* **Dokument**:
§ §

# Musik in TS3 einspielen ohne Stereomix oder SoKa?



## Der Maniac (17. November 2011)

Hallo Leute!

Ich stelle mir grade die Frage, wie es möglich ist im Teamspeak das einzuspielen was ich höre, ohne dafür eine Soundkarte zu verwenden! Also kein Stereomix oder "Was Sie hören" ala Creative!

Bei TS3 kann man ja sogut wie alle Aufnahmequellen auswählen, nur leider gibt es halt keine, um den Sound, den mein G930 wiedergibt, abzugreifen!
Ich habe hier die Software "Virtual Audio Cable", mit der man, wie der Name vermuten lässt, virtuelle Anschlüsse erstellen kann, nur hab ich absolut keinen Plan wie ich das alles einstellen muss?!

Ziel ist es eigentlich mehr oder weniger den Sound ausm Windows Media Player (und allem anderen was Ton von sich gibt) durch die Software durchzuschleifen und dann in TS3 einzuspielen, aber so das ich das auch noch höre!

Hat da irgendjemand schon Erfahrungen mit gemacht, bzw. kennt andere Software mit der das gleichwertig funktioniert ohne großartige Installationen und kilometerlange Einstellungsmarathons?

Der Maniac


----------



## Herbboy (17. November 2011)

Kannst Du bei Teamspeak nicht das G930 irgendwie auswählen, also nciht nur fürs Mic? Hat der Treiber vom Headset ein Reglermneü, bei dem Du auch mehrere Dinge getrennt einstellen kannst?


----------



## Der Maniac (17. November 2011)

Nein, keine diese Möglichkeiten gibt es... TS erkennt nur das Mikro und im Treiber gibt es die Funktion leider auch nicht... 

Es gab mal noch ein Programm mit dem man den Sound im Rechner umleiten konnte, mir fällt der Name grade aber nicht ein >_< 

Noch andere Vorschläge?


----------



## sipsap (17. November 2011)

Ts³Musik Bot erstellen (Tutorial) German - YouTube

ich denke du meinst sowas oder?


----------



## kero81 (17. November 2011)

Kannste mit Virtual Audio Cable realisieren... Ganz easy.


----------



## Der Maniac (17. November 2011)

@ sisap: Ja sowas in der Art meine ich, nur das halt auch Sounds aus Youtube mal "eben" kurz eingespielt werden sollen!

@ kero: Ja klasse, das bringt mir viel diese Aussage! und _*Wie*_ mache ich das ganze?


----------

§ §

* **Extrahierte Daten**:
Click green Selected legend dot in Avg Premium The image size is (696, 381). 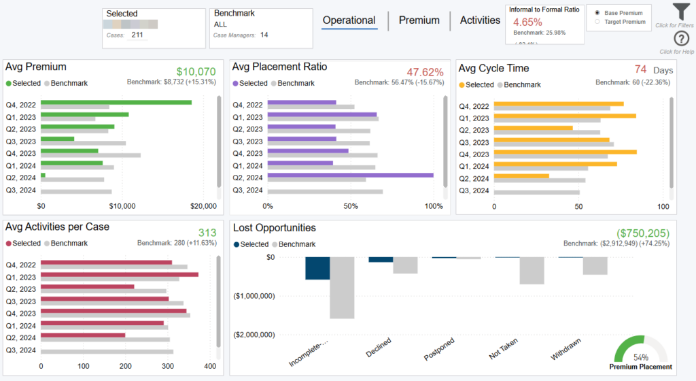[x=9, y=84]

§ §

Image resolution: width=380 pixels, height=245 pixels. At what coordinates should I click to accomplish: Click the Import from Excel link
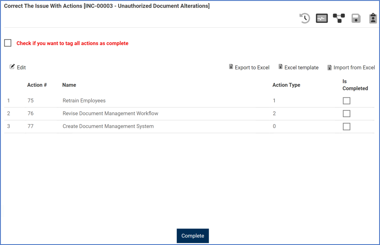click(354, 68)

§ §

* **Zu bearbeiten**:
(A) Welche Software zum Erstellen virtueller Anschlüsse wird im ersten Beitrag des Forumsthreads über Musik in TS3 genannt?
(B) Kopiere aus dem Forumsthread über Musik in TS3 wortgetreu die Passage von „Hallo Leute!“ bis „alles einstellen muss?!“.

* **Ergebnisse je Aufgabe**:
(A) Virtual Audio Cable.

(B)
Hallo Leute!

Ich stelle mir grade die Frage, wie es möglich ist im Teamspeak das einzuspielen was ich höre, ohne dafür eine Soundkarte zu verwenden! Also kein Stereomix oder "Was Sie hören" ala Creative!

Bei TS3 kann man ja sogut wie alle Aufnahmequellen auswählen, nur leider gibt es halt keine, um den Sound, den mein G930 wiedergibt, abzugreifen!
Ich habe hier die Software "Virtual Audio Cable", mit der man, wie der Name vermuten lässt, virtuelle Anschlüsse erstellen kann, nur hab ich absolut keinen Plan wie ich das alles einstellen muss?!